TASK DESCRIPTION
An acceptable answer contains every record below, unchanged, and no pictures.

DATA SUPPLIED

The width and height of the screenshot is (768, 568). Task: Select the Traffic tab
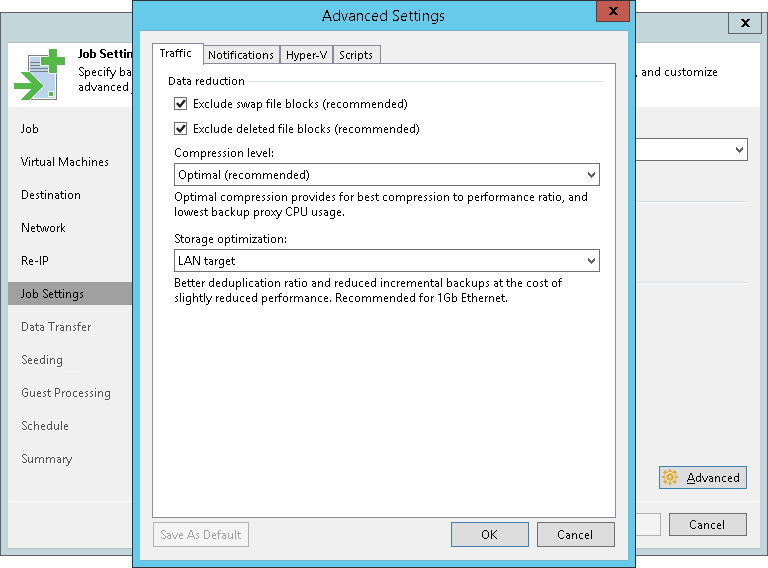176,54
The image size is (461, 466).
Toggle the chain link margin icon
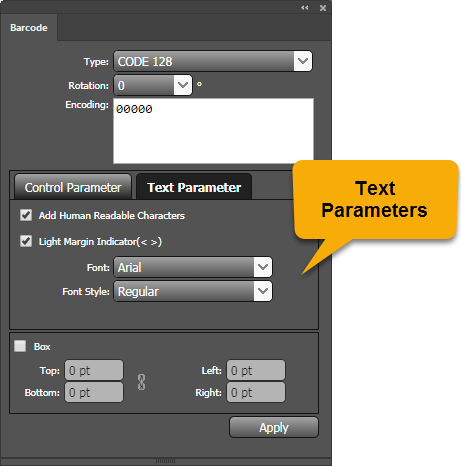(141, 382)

EXERCISE RESPONSE
The width and height of the screenshot is (768, 568). Task: Select the Traffic tab
176,54
The image size is (461, 466).
Toggle the chain link margin icon
(141, 382)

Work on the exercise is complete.